# anyone building there own place



## icedgem32 (Feb 3, 2009)

hi we are really interested about building our own place in cyprus i just wondered if you no of any good builders out there many thanks faye ps was it a easy process


----------



## BabsM (May 24, 2008)

We know three good builders in the Larnaca area but none of them build individual houses, because we asked! 

Apparently it is very difficult for a non-Cypriot to get the appropriate permissions and certificates that would enable them to buy a plot and build on it. It is easier and cheaper to buy a plot from a developer and customise his plans. He will then get the plans through the system and build it for you. 

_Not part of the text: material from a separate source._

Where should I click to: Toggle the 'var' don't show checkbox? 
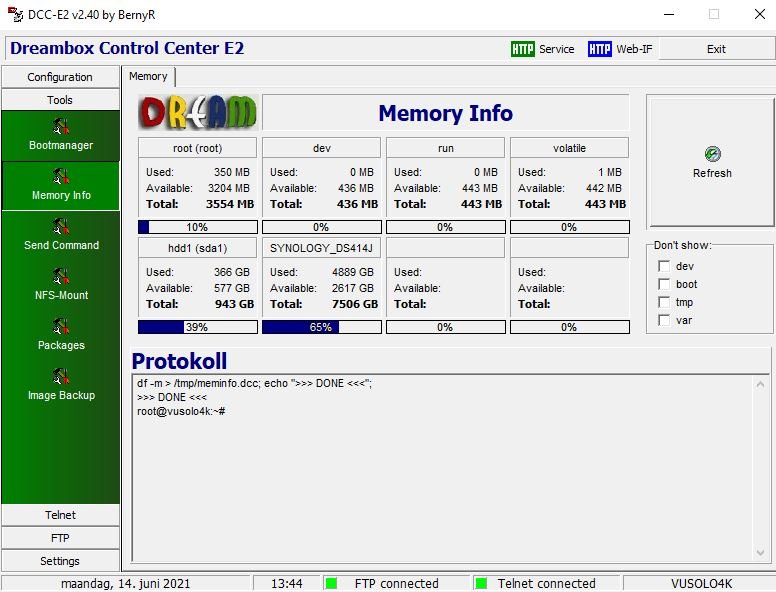click(664, 320)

We were told this by all three builders and an estate agent who is a good friend, Of course they may have said this because they wanted to sell their own properties but as all of them said the same thing there must be an element of truth in what they say!


----------



## Veronica (Apr 5, 2008)

icedgem32 said:


> hi we are really interested about building our own place in cyprus i just wondered if you no of any good builders out there many thanks faye ps was it a easy process



There are some very good builders who will build individual houses on your own plot in the paphos area.
They will take care of all planning permissions building permits etc.
I dont know about other areas though.

Veronica


----------



## yummymummy150 (Sep 8, 2007)

Never done it but know few who have all say you are best to be living nr by to move things on and make sure all goes to plan work with buliders as things crop up (they do).
Have a few names in the paphos area if you wish .
Tricia


----------



## yiorgos (Feb 20, 2009)

*building*

Hello,

I am a greek-cypriot living in California and new to the forum. I just build 2 apts on top of a house in Nicosia. I would imagine that the difficulty is mainly in getting the financing. If you have the cash or the financing from abroad then i do not see a problem. Speak to an architect to confirm. I can give you my architest's info.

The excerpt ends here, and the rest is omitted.